My heart went back to happy Pilates. “And?”
He sipped and ate some more, keeping me waiting. After he swallowed he sat back and gestured with his knife. “And I’ve had some very interesting phone calls in the last twenty-four hours, all of which I can respond to by spending time with you and the witches.”
“What calls? Who?”
“First, no one had my new cell number. Except you.”
I went still. “Crap.” Leo gave me the new cell a few weeks ago. I knew he could track me with the cell’s GPS. I hadn’t thought about him being able to read my cell phone history. That was a rookie mistake. “Leo,” I said. I explained about the cell and Rick nodded. “I’ll get a new throwaway phone,” I promised.
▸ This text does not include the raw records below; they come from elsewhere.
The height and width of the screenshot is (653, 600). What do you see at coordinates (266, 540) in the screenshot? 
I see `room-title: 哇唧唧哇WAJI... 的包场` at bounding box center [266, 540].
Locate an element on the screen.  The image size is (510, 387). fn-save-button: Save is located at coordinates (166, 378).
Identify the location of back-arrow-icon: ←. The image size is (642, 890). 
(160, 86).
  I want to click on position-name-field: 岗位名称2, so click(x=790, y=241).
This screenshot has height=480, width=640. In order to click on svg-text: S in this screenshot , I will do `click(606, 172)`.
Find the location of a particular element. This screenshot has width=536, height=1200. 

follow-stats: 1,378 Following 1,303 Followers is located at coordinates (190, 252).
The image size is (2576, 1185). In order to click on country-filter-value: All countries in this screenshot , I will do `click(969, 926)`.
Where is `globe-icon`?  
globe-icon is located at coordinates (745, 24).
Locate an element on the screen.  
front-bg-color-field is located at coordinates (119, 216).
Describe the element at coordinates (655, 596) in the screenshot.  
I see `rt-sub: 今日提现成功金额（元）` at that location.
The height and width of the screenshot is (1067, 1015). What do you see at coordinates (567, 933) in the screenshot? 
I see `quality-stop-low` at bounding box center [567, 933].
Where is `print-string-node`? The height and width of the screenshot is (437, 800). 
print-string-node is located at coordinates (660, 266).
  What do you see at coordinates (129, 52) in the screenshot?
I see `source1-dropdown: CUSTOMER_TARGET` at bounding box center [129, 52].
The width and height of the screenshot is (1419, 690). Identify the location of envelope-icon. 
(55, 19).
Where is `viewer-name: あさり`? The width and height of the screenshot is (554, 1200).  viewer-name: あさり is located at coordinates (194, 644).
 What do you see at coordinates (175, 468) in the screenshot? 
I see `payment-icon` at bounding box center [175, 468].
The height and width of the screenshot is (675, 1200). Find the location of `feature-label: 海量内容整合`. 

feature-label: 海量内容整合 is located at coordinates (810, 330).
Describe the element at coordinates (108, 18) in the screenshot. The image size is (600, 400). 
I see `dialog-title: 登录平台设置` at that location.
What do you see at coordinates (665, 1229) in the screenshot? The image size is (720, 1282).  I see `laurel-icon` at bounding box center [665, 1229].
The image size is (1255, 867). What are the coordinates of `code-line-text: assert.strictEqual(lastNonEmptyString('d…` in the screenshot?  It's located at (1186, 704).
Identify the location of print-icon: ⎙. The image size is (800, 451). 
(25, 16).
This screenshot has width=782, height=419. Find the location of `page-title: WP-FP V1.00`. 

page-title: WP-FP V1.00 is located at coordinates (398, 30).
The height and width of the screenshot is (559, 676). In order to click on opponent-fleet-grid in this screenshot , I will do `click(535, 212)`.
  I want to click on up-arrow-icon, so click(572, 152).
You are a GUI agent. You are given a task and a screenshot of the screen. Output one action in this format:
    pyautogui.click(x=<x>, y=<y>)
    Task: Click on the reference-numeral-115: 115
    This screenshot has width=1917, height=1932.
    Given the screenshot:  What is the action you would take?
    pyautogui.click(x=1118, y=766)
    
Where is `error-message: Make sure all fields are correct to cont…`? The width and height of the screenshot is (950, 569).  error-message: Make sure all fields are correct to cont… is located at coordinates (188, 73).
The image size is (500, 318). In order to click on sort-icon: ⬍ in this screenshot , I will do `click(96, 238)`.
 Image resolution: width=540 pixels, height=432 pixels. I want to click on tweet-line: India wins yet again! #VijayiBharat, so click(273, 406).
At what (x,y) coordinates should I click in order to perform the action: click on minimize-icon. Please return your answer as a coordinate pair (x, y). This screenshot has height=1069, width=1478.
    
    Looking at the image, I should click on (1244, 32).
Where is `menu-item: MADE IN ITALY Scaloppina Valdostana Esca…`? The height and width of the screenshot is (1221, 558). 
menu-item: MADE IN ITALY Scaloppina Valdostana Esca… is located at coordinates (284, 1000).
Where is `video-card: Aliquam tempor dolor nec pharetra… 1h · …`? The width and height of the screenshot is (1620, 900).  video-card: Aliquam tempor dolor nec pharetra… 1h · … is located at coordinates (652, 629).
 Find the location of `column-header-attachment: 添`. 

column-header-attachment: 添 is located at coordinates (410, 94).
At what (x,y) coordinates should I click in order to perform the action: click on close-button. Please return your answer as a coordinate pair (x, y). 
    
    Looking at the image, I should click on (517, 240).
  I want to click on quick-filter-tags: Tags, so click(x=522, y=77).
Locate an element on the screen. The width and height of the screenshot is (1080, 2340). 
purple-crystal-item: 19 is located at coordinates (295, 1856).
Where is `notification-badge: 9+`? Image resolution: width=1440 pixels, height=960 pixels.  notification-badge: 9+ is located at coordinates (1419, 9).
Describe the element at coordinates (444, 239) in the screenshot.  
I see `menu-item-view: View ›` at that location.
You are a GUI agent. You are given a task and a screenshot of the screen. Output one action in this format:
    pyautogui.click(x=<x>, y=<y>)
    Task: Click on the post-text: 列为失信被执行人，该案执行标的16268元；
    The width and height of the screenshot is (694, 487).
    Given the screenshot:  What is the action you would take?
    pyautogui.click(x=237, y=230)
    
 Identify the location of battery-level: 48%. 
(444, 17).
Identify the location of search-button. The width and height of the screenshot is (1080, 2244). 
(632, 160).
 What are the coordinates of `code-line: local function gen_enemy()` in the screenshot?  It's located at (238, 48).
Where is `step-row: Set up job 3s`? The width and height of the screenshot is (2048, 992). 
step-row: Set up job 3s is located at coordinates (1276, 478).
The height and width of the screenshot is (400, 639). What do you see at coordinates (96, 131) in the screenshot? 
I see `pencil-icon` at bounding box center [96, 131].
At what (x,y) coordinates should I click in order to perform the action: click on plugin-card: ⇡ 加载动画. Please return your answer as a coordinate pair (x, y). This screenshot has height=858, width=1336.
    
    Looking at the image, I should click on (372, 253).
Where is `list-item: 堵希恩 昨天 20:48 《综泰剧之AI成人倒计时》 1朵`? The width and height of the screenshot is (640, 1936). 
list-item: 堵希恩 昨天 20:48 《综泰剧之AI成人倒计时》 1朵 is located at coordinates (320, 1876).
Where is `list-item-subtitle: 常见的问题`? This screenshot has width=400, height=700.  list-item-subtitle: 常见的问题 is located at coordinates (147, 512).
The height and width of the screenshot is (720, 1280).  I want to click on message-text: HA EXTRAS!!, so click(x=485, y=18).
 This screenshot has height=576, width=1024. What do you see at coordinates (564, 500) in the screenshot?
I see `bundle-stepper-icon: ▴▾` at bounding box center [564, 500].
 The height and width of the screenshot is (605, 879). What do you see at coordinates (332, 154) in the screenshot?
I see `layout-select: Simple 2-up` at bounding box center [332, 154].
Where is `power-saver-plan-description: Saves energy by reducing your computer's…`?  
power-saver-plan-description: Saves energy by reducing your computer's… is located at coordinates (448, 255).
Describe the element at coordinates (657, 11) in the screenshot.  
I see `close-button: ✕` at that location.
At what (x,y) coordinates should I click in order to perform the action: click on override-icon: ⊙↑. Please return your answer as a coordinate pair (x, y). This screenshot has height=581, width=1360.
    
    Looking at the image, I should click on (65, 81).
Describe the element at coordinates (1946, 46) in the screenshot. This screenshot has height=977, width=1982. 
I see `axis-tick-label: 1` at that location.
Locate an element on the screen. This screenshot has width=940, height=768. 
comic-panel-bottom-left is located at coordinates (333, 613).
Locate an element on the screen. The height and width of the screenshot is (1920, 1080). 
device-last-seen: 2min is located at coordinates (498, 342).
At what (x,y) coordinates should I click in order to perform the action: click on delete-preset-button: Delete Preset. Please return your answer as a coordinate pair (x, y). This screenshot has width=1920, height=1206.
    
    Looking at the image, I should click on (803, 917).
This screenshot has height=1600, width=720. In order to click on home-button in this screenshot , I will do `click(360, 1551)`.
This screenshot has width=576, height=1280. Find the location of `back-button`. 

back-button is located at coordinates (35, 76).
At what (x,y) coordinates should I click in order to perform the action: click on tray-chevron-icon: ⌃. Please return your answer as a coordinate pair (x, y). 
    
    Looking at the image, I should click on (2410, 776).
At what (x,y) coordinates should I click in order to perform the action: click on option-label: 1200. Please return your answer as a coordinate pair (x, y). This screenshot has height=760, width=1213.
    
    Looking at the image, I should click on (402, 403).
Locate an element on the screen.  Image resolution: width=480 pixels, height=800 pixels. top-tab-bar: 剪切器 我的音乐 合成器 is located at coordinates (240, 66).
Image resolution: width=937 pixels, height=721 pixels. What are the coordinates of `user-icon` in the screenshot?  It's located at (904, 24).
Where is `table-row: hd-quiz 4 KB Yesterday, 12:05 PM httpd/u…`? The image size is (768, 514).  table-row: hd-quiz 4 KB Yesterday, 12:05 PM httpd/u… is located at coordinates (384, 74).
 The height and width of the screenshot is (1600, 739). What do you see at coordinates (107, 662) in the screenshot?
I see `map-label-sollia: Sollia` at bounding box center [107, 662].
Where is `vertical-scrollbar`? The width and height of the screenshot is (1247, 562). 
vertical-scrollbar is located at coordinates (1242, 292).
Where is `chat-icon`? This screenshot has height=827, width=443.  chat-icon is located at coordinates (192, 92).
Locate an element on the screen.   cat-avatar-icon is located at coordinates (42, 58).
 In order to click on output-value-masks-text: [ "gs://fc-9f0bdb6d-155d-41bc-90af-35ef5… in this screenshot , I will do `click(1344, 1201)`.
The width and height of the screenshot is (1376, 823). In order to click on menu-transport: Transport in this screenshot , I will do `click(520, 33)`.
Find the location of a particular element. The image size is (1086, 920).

“Yeah. Let me know the number. But that doesn’t explain how everyone else got my number. That has to be my host.” The way he said host was like smearing the syllable into a toilet. Rick and Kemnebi were a strange pairing, no matter how I looked at it, and the fact that it had been my idea didn’t help. “It started yesterday. Jodi—who did not have this number—called to check on me, and told me this guy would be contacting me. No name. Just ‘this guy.’ Which sounded like The Man.”
“You’re The Man,” I said, putting it into caps as he had done. Jodi was his up-line boss at the New Orleans Police Department. If she told him to do something, like watch me, or sleep with a witch, he would. He always had in the past.
“Not anymore,” he said. I started before I realized he was responding to The Man comment, not my thoughts. “Even if I don’t shift at the full moon, I’ll never be human again. I’ll be a supe in hiding. Like you. Law enforcement work is going to be nearly impossible.” He stuffed a forkful of egg into his mouth and I went still, thinking back over his words, listening for anger or grief. I picked up only resigned acceptance and a kind of wry self-condemnation. But then, cats don’t grieve like humans or dogs do. It’s different with cats. Beast called it blood-grief, or hunt-grief, and it was violence incarnate. Or they get drunk for a month, like Kem. I nodded for him to continue and picked up my tea, sipping, keeping the cup in front of my mouth, my fingers wrapped around it for warmth. Rick went on, “Today, I get this call from a Mr. Smith Jones, who offered me a permanent job, of sorts, with an agency yet to be named.”